### What to do
Please restate, exactly as they appear, only the lines from the one that contains "This screenshot has width=1568, height=729." to the final line of the entries, with no pictures.

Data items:
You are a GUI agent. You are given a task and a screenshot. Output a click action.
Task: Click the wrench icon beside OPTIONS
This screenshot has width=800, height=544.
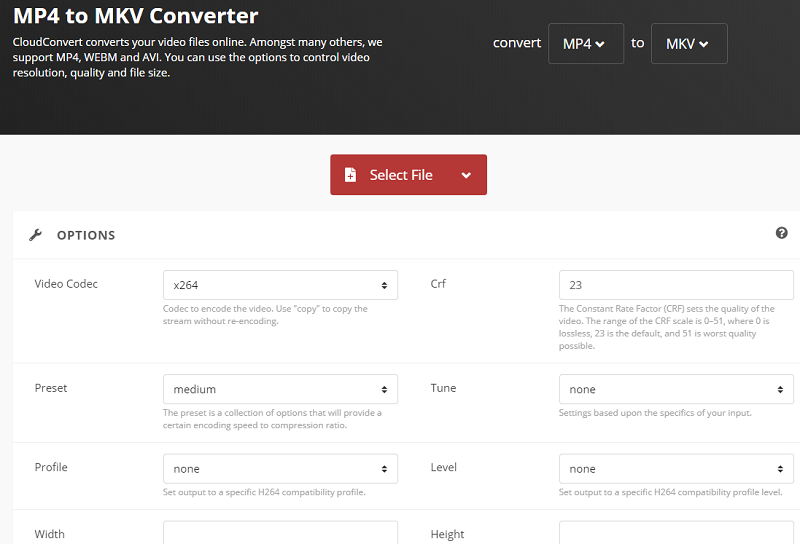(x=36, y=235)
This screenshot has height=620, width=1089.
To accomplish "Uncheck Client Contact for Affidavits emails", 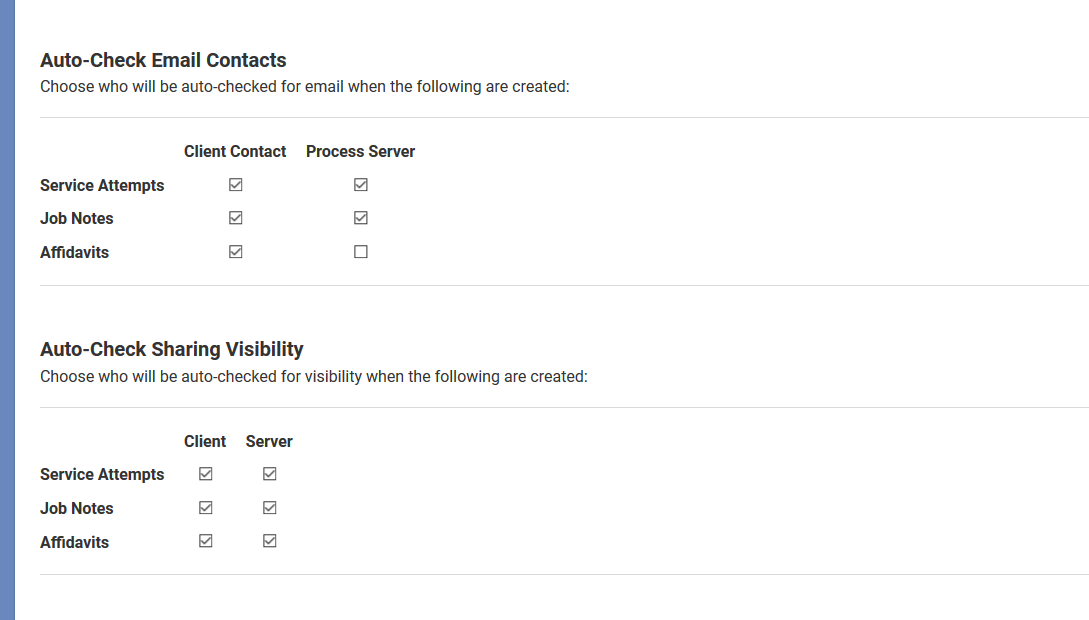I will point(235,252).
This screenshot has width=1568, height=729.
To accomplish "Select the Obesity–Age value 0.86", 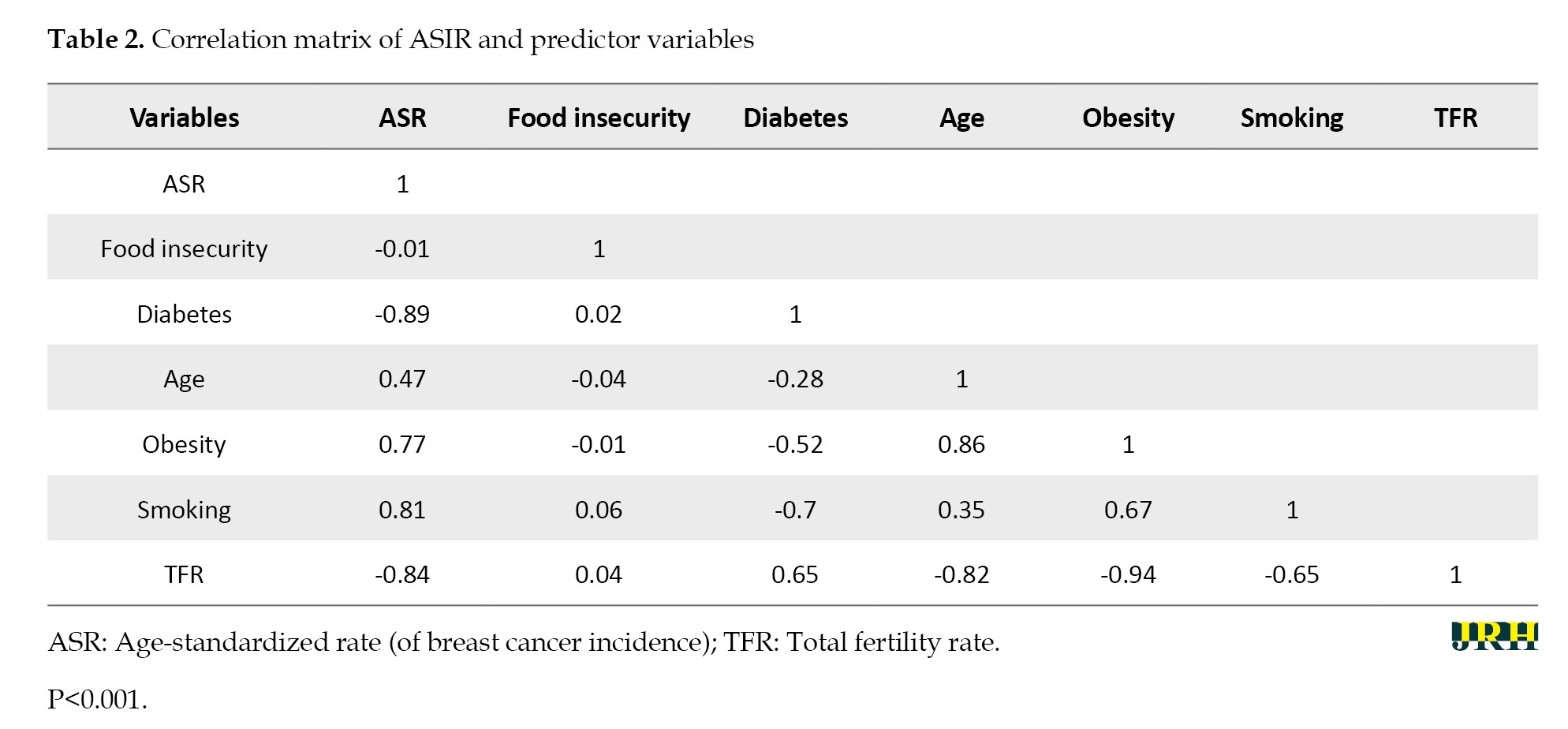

### Output
This screenshot has width=1568, height=729.
To accomplish "Select the Obesity–Age value 0.86", 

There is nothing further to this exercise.